A Fargo-based energy company is moving forward with plans for the nation’s first-ever beet ethanol plant – the first step in an ambitious plan to turn one of the Red River Valley’s top crops into a biofuel mainstay.
The proposed plant was announced Monday by Green Vision Group, which touts beets as a cleaner, more efficient alternative to corn, which dominates current ethanol production. Lloyd Anderson, one of the Green Vision partners, said the company hopes to have a pilot beet ethanol plant up and running by 2012.
That plant would be a small-scale operation meant to demonstrate the viability of the ethanol beet technology and business model. It’s being developed in conjunction with an ethanol producer. Anderson did not identify the partner company or the planned site.
The test plant is expected to cost about $5 million. Green Vision Group is seeking money from the North Dakota Legislature. Eventually, the company plans to build a dozen larger production plants, with each expected to cost about $43 million. Commercial production of ethanol beets could start by late 2013 or early 2014.
The company hopes to produce 240 million gallons of ethanol per year. The state now has the capacity to produce about 350 million gallons of corn ethanol a year – about 2.5 percent of the nation’s ethanol production.
To reach those production levels, Green Vision’s plan calls for about 360,000 acres of energy beets, which are modified sugar beets grown specifically for fuel production rather than sugar. Green Vision Group president Maynard Helgaas said those acres might come from a combination of underdeveloped land and land that’s now being used by corn or other crops. Sugar beets accounted for about 220,000 acres in the state this year, while corn accounted for about 2 million acres.
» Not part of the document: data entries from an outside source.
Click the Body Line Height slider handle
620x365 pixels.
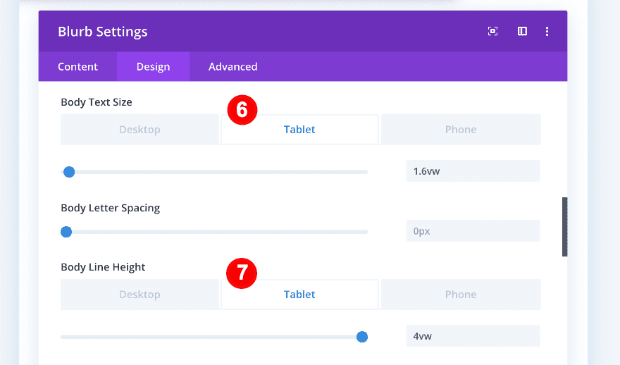[x=362, y=337]
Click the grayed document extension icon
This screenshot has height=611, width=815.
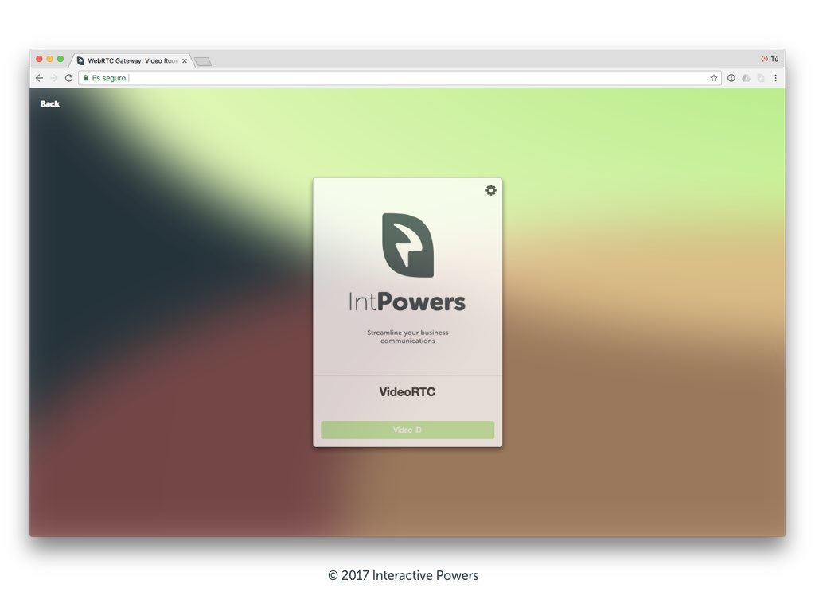(x=761, y=78)
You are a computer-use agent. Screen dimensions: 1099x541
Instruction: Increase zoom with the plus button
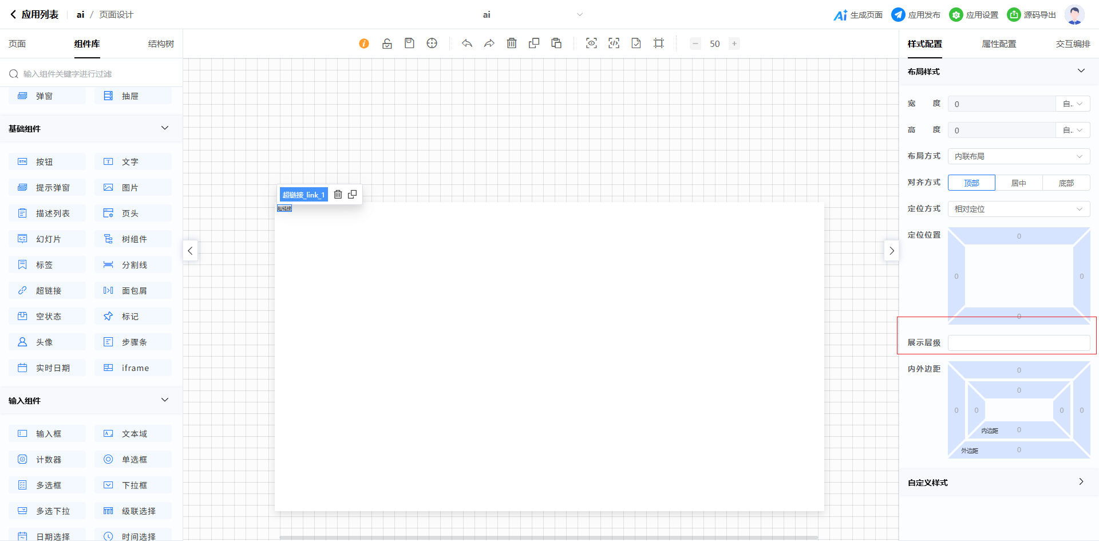734,44
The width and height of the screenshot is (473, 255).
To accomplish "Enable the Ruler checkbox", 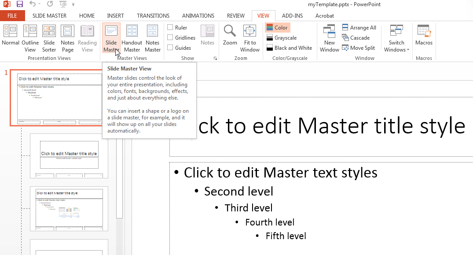I will pyautogui.click(x=169, y=27).
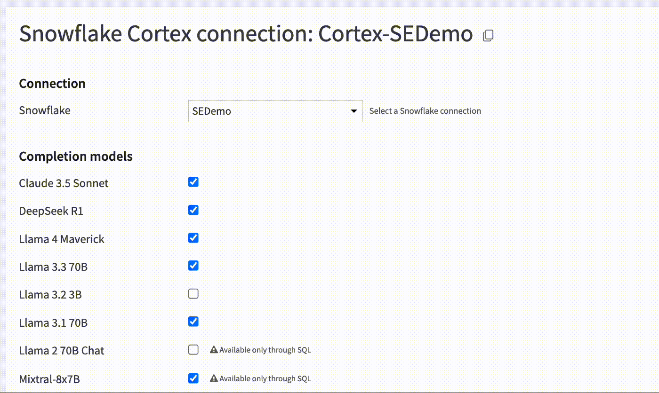
Task: Click the dropdown arrow on the connection selector
Action: point(354,111)

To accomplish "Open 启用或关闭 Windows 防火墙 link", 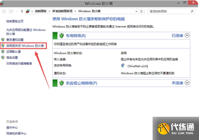I will pyautogui.click(x=26, y=46).

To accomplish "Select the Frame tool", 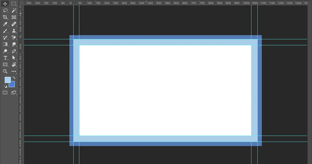I will tap(14, 17).
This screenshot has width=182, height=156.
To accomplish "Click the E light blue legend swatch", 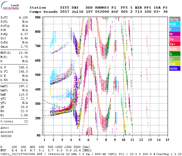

Helgaas said focusing on beet ethanol makes sense for a number of reasons. Green Vision’s figures show that beets produce twice as much ethanol per acre as corn and require about 40 percent less water per gallon of ethanol produced. Using beets instead of corn also sidesteps the controversy associated with using a food product for fuel.
“This is probably the most efficient use for an acre of land for biofuel as there is,” Helgaas said.
Ultimately, the company hopes beet ethanol will qualify as an advanced biofuel – a fuel that cuts baseline carbon emissions by at least 50 percent. That would position the industry to capitalize on escalating Environmental Protection Agency standards that call for producing tens of billions of gallons of advanced biofuel a year by 2022.
The four partners in Green Vision Group – Anderson, Helgaas, Rudy Radke and Rod Holth – all have backgrounds in North Dakota agribusiness. The company is working with Heartland Renewable Energy, an Iowa company that developed much of the technology for the beet test plant. That includes a waste recycling system expected to provide about 70 percent of the plant’s power by burning beet waste. The ash can also be used as beet fertilizer.
Heartland president Rick Whittaker said he realized some time ago that corn wasn’t the most efficient candidate for ethanol. As he explored alternatives, he said, “It was clear to us the best bang for your buck was with beets.”
Whittaker said he wound up working with a North Dakota company because Iowa’s corn-growing establishment wasn’t receptive to his pro-beet mantra.
A similar conflict here doesn’t appear to be in the offing. Tom Lilja, executive director of the North Dakota Corn Grower’s Association, said the state’s corn growers hope “anybody that can make a profit in agriculture” finds a way to do so.
“We certainly hope they can make it work,” he said.